_Problem to work on_
Please repeat every one of the following rows exactly as it appears.

_Information supplied_
○ ○ ○

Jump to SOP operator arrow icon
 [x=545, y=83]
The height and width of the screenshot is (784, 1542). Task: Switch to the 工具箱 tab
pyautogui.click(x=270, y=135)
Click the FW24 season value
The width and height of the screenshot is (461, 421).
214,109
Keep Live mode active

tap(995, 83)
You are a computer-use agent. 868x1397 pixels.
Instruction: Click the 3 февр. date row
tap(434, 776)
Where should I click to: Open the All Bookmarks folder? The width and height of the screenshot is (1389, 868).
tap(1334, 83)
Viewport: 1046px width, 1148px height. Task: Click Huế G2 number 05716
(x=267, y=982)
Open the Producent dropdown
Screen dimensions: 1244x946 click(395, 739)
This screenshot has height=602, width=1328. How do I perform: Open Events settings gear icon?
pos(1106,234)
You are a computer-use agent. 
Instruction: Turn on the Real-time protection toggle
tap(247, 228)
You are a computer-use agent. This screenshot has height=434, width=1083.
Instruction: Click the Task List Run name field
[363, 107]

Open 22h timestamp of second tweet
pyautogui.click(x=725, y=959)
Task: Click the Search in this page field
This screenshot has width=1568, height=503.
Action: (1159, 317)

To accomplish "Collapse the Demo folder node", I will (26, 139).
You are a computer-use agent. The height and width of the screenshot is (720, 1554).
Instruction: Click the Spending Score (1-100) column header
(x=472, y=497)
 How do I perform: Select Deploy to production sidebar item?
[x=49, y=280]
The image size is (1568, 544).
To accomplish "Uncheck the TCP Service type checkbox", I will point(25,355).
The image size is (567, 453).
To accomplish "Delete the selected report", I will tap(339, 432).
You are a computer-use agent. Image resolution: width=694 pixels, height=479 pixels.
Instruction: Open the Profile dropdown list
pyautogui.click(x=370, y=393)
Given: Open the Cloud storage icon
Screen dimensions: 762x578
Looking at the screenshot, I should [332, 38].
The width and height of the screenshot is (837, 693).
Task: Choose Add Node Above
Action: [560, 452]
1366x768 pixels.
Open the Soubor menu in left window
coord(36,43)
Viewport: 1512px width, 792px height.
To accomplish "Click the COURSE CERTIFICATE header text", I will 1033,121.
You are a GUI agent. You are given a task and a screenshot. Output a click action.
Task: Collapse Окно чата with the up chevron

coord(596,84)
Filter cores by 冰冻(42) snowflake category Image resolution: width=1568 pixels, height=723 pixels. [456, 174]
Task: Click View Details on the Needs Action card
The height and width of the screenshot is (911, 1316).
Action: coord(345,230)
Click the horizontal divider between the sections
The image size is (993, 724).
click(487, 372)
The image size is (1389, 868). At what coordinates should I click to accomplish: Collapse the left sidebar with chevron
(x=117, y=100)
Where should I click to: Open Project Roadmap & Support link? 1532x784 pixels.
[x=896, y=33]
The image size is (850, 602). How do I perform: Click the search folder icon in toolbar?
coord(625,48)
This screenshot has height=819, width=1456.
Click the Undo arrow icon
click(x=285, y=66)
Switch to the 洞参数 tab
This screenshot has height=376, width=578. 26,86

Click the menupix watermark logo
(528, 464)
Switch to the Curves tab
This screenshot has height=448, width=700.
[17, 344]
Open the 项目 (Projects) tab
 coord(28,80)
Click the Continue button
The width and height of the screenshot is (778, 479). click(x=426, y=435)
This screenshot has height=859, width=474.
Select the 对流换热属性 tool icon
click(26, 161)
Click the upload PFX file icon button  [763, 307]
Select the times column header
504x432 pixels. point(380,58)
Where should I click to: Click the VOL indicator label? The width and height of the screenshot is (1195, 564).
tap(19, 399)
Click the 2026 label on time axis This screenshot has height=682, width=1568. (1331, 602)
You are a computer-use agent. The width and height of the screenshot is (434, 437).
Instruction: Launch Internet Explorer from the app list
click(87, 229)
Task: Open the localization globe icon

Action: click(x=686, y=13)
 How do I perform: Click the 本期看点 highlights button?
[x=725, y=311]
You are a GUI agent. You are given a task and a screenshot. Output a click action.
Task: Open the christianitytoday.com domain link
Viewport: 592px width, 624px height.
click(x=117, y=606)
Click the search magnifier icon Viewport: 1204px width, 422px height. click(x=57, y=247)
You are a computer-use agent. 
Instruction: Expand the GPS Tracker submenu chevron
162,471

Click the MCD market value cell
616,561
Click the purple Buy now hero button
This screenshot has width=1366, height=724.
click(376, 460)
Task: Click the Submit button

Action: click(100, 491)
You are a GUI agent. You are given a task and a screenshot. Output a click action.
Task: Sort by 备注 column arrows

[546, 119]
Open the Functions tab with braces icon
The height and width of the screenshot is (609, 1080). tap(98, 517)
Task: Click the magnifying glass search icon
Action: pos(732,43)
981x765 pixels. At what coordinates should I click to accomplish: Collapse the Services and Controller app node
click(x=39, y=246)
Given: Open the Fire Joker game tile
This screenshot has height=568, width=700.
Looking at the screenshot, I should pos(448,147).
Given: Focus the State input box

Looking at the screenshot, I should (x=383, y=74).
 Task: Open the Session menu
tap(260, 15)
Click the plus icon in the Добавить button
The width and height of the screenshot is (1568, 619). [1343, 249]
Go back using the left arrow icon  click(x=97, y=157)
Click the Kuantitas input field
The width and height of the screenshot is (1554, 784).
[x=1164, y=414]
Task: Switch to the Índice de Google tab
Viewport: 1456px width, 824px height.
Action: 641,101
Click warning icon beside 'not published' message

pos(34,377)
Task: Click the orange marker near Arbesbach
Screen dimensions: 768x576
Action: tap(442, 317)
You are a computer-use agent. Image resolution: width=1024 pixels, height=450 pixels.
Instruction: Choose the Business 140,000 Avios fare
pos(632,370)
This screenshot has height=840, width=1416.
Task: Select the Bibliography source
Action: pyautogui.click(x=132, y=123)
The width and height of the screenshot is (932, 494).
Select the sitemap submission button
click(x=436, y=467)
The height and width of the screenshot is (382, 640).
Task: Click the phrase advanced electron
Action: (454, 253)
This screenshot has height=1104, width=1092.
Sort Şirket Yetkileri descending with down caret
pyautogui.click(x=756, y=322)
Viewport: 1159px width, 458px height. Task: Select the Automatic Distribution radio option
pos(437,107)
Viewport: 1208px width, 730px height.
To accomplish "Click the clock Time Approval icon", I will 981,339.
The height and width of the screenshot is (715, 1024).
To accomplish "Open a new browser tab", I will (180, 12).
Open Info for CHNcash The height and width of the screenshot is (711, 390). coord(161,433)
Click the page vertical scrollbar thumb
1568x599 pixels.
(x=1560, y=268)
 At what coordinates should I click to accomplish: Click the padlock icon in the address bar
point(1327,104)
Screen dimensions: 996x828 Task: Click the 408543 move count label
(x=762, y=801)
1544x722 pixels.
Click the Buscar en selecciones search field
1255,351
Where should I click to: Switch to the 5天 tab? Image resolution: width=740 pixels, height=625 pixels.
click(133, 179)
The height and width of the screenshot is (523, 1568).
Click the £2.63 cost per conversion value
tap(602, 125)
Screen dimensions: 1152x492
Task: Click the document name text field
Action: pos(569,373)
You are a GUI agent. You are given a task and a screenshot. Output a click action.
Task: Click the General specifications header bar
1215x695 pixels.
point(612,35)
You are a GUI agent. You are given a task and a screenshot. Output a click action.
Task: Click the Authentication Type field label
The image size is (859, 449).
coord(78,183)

○ ○ ○

_Task solution_
Jump to SOP operator arrow icon
 [x=545, y=83]
The height and width of the screenshot is (784, 1542). Task: Switch to the 工具箱 tab
pyautogui.click(x=270, y=135)
Click the FW24 season value
The width and height of the screenshot is (461, 421).
214,109
Keep Live mode active

tap(995, 83)
You are a computer-use agent. 868x1397 pixels.
Instruction: Click the 3 февр. date row
tap(434, 776)
Where should I click to: Open the All Bookmarks folder? The width and height of the screenshot is (1389, 868).
tap(1334, 83)
Viewport: 1046px width, 1148px height. Task: Click Huế G2 number 05716
(x=267, y=982)
Open the Producent dropdown
Screen dimensions: 1244x946 click(395, 739)
This screenshot has height=602, width=1328. How do I perform: Open Events settings gear icon?
pos(1106,234)
You are a computer-use agent. 
Instruction: Turn on the Real-time protection toggle
tap(247, 228)
You are a computer-use agent. This screenshot has height=434, width=1083.
Instruction: Click the Task List Run name field
[363, 107]

Open 22h timestamp of second tweet
pyautogui.click(x=725, y=959)
Task: Click the Search in this page field
This screenshot has width=1568, height=503.
Action: (1159, 317)

To accomplish "Collapse the Demo folder node", I will (26, 139).
You are a computer-use agent. The height and width of the screenshot is (720, 1554).
Instruction: Click the Spending Score (1-100) column header
(x=472, y=497)
 How do I perform: Select Deploy to production sidebar item?
[x=49, y=280]
The image size is (1568, 544).
To accomplish "Uncheck the TCP Service type checkbox", I will point(25,355).
The image size is (567, 453).
To accomplish "Delete the selected report", I will tap(339, 432).
You are a computer-use agent. Image resolution: width=694 pixels, height=479 pixels.
Instruction: Open the Profile dropdown list
pyautogui.click(x=370, y=393)
Given: Open the Cloud storage icon
Screen dimensions: 762x578
Looking at the screenshot, I should [332, 38].
The width and height of the screenshot is (837, 693).
Task: Choose Add Node Above
Action: [560, 452]
1366x768 pixels.
Open the Soubor menu in left window
coord(36,43)
Viewport: 1512px width, 792px height.
To accomplish "Click the COURSE CERTIFICATE header text", I will 1033,121.
You are a GUI agent. You are given a task and a screenshot. Output a click action.
Task: Collapse Окно чата with the up chevron

coord(596,84)
Filter cores by 冰冻(42) snowflake category Image resolution: width=1568 pixels, height=723 pixels. [456, 174]
Task: Click View Details on the Needs Action card
The height and width of the screenshot is (911, 1316).
Action: coord(345,230)
Click the horizontal divider between the sections
The image size is (993, 724).
click(487, 372)
The image size is (1389, 868). At what coordinates should I click to accomplish: Collapse the left sidebar with chevron
(x=117, y=100)
Where should I click to: Open Project Roadmap & Support link? 1532x784 pixels.
[x=896, y=33]
The image size is (850, 602). How do I perform: Click the search folder icon in toolbar?
coord(625,48)
This screenshot has height=819, width=1456.
Click the Undo arrow icon
click(x=285, y=66)
Switch to the 洞参数 tab
This screenshot has height=376, width=578. 26,86

Click the menupix watermark logo
(528, 464)
Switch to the Curves tab
This screenshot has height=448, width=700.
[17, 344]
Open the 项目 (Projects) tab
 coord(28,80)
Click the Continue button
The width and height of the screenshot is (778, 479). click(x=426, y=435)
This screenshot has height=859, width=474.
Select the 对流换热属性 tool icon
click(26, 161)
Click the upload PFX file icon button  [763, 307]
Select the times column header
504x432 pixels. point(380,58)
Where should I click to: Click the VOL indicator label? The width and height of the screenshot is (1195, 564).
tap(19, 399)
Click the 2026 label on time axis This screenshot has height=682, width=1568. (1331, 602)
You are a computer-use agent. The width and height of the screenshot is (434, 437).
Instruction: Launch Internet Explorer from the app list
click(87, 229)
Task: Open the localization globe icon

Action: click(x=686, y=13)
 How do I perform: Click the 本期看点 highlights button?
[x=725, y=311]
You are a GUI agent. You are given a task and a screenshot. Output a click action.
Task: Open the christianitytoday.com domain link
Viewport: 592px width, 624px height.
click(x=117, y=606)
Click the search magnifier icon Viewport: 1204px width, 422px height. click(x=57, y=247)
You are a computer-use agent. 
Instruction: Expand the GPS Tracker submenu chevron
162,471

Click the MCD market value cell
616,561
Click the purple Buy now hero button
This screenshot has width=1366, height=724.
click(376, 460)
Task: Click the Submit button

Action: click(100, 491)
You are a GUI agent. You are given a task and a screenshot. Output a click action.
Task: Sort by 备注 column arrows

[546, 119]
Open the Functions tab with braces icon
The height and width of the screenshot is (609, 1080). tap(98, 517)
Task: Click the magnifying glass search icon
Action: pos(732,43)
981x765 pixels. At what coordinates should I click to accomplish: Collapse the Services and Controller app node
click(x=39, y=246)
Given: Open the Fire Joker game tile
This screenshot has height=568, width=700.
Looking at the screenshot, I should pos(448,147).
Given: Focus the State input box

Looking at the screenshot, I should (x=383, y=74).
 Task: Open the Session menu
tap(260, 15)
Click the plus icon in the Добавить button
The width and height of the screenshot is (1568, 619). [1343, 249]
Go back using the left arrow icon  click(x=97, y=157)
Click the Kuantitas input field
The width and height of the screenshot is (1554, 784).
[x=1164, y=414]
Task: Switch to the Índice de Google tab
Viewport: 1456px width, 824px height.
Action: 641,101
Click warning icon beside 'not published' message

pos(34,377)
Task: Click the orange marker near Arbesbach
Screen dimensions: 768x576
Action: tap(442, 317)
You are a computer-use agent. Image resolution: width=1024 pixels, height=450 pixels.
Instruction: Choose the Business 140,000 Avios fare
pos(632,370)
This screenshot has height=840, width=1416.
Task: Select the Bibliography source
Action: pyautogui.click(x=132, y=123)
The width and height of the screenshot is (932, 494).
Select the sitemap submission button
click(x=436, y=467)
The height and width of the screenshot is (382, 640).
Task: Click the phrase advanced electron
Action: (454, 253)
This screenshot has height=1104, width=1092.
Sort Şirket Yetkileri descending with down caret
pyautogui.click(x=756, y=322)
Viewport: 1159px width, 458px height. Task: Select the Automatic Distribution radio option
pos(437,107)
Viewport: 1208px width, 730px height.
To accomplish "Click the clock Time Approval icon", I will 981,339.
The height and width of the screenshot is (715, 1024).
To accomplish "Open a new browser tab", I will (180, 12).
Open Info for CHNcash The height and width of the screenshot is (711, 390). coord(161,433)
Click the page vertical scrollbar thumb
1568x599 pixels.
(x=1560, y=268)
 At what coordinates should I click to accomplish: Click the padlock icon in the address bar
point(1327,104)
Screen dimensions: 996x828 Task: Click the 408543 move count label
(x=762, y=801)
1544x722 pixels.
Click the Buscar en selecciones search field
1255,351
Where should I click to: Switch to the 5天 tab? Image resolution: width=740 pixels, height=625 pixels.
click(133, 179)
The height and width of the screenshot is (523, 1568).
Click the £2.63 cost per conversion value
tap(602, 125)
Screen dimensions: 1152x492
Task: Click the document name text field
Action: pos(569,373)
You are a GUI agent. You are given a task and a screenshot. Output a click action.
Task: Click the General specifications header bar
1215x695 pixels.
point(612,35)
You are a GUI agent. You are given a task and a screenshot. Output a click action.
Task: Click the Authentication Type field label
The image size is (859, 449).
coord(78,183)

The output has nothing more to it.